Ils s’élevèrent tous deux dans les cieux pour constater que leur monde était une forêt sans fin et hostile. Elle était devenue une créature vivante qui grondait et ils étaient de nouveau deux êtres minuscules, terrifiés face à une nature gigantesque dont le démon était l’âme.
– Nous pouvons encore lui échapper, dit Aliocha. Il suffit de se réveiller.
Et il ouvrit les yeux.
Il était à nouveau dans le donjon. Les murs étaient revenus, solides comme avant. Lui ou Laszlo avaient dû crier, car, derrière la porte, les gardes cognaient. Ils essayaient même de l’enfoncer pour leur venir au secours tandis que d’autres étaient partis chercher Nastasia Philippovna qui avait le double de la clé. Leurs coups, dans le rêve, étaient devenus un tremblement de terre, le grondement de la créature-forêt qu’ils avaient dû affronter.
Il se leva et se dirigea vers la porte pour l’ouvrir, mais s’arrêta avant de le faire. Un soupçon, une appréhension. Regardant autour de lui, il découvrit qu’il était seul dans la pièce. Laszlo ne s’était pas réveillé, il était resté prisonnier dans ce monde cauchemardesque, à la merci du démon. Il vérifia, fouilla à droite et à gauche, la salle était trop petite pour que son ami soit caché. Derrière la porte, on ne frappait plus, on riait. Se recoucher ? Rêver pour retourner là-bas le rechercher ? Comment être sûr de le retrouver ? Il n’y a qu’une réalité, mais les songes sont multiples, jamais pareils. Son cerveau était en ébullition. Tant pis, il fallait essayer. Il ferma les yeux pour les rouvrir aussitôt : on ne s’endort pas sur commande surtout dans l’état d’excitation où il était. Non. La solution était d’attraper la créature qui ricanait derrière la porte. Il hurla pour appeler les gardes. Sans émettre le moindre son. Le démon contrôlait tout. Il frappa le sol de toutes ses forces pour avertir ses hommes. La douleur au pied le réveilla.

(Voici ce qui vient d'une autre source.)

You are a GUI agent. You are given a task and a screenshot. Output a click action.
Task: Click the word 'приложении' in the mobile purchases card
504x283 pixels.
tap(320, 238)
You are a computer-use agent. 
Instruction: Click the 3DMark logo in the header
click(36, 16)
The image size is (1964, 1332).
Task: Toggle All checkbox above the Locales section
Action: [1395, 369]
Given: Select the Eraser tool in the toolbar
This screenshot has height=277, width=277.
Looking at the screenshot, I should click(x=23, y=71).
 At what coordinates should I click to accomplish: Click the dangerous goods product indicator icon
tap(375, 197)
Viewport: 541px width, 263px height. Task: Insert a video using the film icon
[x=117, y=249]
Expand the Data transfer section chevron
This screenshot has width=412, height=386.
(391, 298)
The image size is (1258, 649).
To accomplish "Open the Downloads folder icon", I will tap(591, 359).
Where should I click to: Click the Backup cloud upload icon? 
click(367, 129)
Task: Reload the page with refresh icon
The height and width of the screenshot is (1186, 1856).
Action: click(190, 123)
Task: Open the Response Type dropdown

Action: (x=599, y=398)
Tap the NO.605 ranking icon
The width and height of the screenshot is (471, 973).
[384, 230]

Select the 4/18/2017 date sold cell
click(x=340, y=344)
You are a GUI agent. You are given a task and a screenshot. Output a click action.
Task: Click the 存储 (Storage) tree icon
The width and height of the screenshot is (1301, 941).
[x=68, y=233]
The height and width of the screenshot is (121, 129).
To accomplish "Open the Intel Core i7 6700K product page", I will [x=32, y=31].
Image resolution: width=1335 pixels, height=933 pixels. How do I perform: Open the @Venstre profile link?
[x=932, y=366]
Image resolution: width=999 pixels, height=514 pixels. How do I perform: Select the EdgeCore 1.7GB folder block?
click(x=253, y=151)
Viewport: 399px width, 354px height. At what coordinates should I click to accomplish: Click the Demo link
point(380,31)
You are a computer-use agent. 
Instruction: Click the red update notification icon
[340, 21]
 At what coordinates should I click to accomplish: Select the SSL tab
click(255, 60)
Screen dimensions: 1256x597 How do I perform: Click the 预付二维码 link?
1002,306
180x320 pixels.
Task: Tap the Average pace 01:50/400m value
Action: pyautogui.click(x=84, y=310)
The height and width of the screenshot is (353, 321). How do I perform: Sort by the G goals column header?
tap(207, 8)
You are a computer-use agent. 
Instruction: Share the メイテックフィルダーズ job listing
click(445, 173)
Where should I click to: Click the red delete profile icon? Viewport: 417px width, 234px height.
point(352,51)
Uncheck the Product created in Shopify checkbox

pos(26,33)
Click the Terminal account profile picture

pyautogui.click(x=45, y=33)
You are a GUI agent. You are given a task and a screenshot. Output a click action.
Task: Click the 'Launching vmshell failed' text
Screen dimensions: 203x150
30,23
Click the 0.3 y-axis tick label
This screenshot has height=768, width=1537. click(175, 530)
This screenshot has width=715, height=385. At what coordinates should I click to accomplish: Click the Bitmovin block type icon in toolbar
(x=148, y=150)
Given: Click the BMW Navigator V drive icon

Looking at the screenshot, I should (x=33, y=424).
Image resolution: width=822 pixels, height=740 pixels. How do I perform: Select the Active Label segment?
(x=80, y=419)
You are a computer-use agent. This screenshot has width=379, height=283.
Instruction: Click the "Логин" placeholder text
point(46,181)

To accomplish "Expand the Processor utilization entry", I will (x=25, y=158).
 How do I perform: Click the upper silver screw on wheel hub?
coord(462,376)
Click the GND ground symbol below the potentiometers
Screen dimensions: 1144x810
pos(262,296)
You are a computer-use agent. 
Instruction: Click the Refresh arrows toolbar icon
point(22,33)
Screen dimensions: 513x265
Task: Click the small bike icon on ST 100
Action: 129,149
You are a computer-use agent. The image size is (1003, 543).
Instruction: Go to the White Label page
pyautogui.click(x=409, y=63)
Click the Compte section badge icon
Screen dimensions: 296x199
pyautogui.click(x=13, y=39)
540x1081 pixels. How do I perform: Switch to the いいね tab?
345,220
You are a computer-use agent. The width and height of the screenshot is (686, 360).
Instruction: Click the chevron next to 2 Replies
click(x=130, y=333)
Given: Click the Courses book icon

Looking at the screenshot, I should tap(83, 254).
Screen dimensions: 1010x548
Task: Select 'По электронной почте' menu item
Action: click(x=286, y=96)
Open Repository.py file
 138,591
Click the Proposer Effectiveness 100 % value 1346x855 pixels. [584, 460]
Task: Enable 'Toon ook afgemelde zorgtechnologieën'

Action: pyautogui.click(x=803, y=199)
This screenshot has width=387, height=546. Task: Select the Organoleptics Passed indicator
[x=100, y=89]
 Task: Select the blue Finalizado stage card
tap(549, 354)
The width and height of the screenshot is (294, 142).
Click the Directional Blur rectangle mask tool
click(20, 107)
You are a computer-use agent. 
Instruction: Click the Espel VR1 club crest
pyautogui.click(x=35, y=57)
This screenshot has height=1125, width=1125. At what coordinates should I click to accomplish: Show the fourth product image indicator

Il s’était assoupi sur sa tasse de thé qui avait roulé par terre. Les soldats tambourinaient, alertés par ses cris. Il avait l’impression d’être toujours endormi tant cela ressemblait au cauchemar qu’il venait d’avoir. Quand on rêve que l’on rêve qu’on rêve, comment savoir quand c’est vrai, quand c’est faux ? Cette fois-ci, Laszlo était bien dans la pièce. Son corps pendait au bout d’une corde fixée au barreau de l’unique ouverture. La carte représentait bien la Mort et il n’avait pas réussi à en préserver son ami. Il perdit connaissance.
Quand Nastasia Philippovna entra accompagnée des soldats pour porter secours aux deux hommes, l’un avait péri, l’autre délirait. On avait entendu hurler, on avait perçu des bruits sourds ; pourtant, on n’avait vu personne s’introduire dans la pièce ni en sortir et la porte était close. Chacun se signa en espérant qu’Aliocha reviendrait à lui et qu’il pourrait expliquer ce mystère.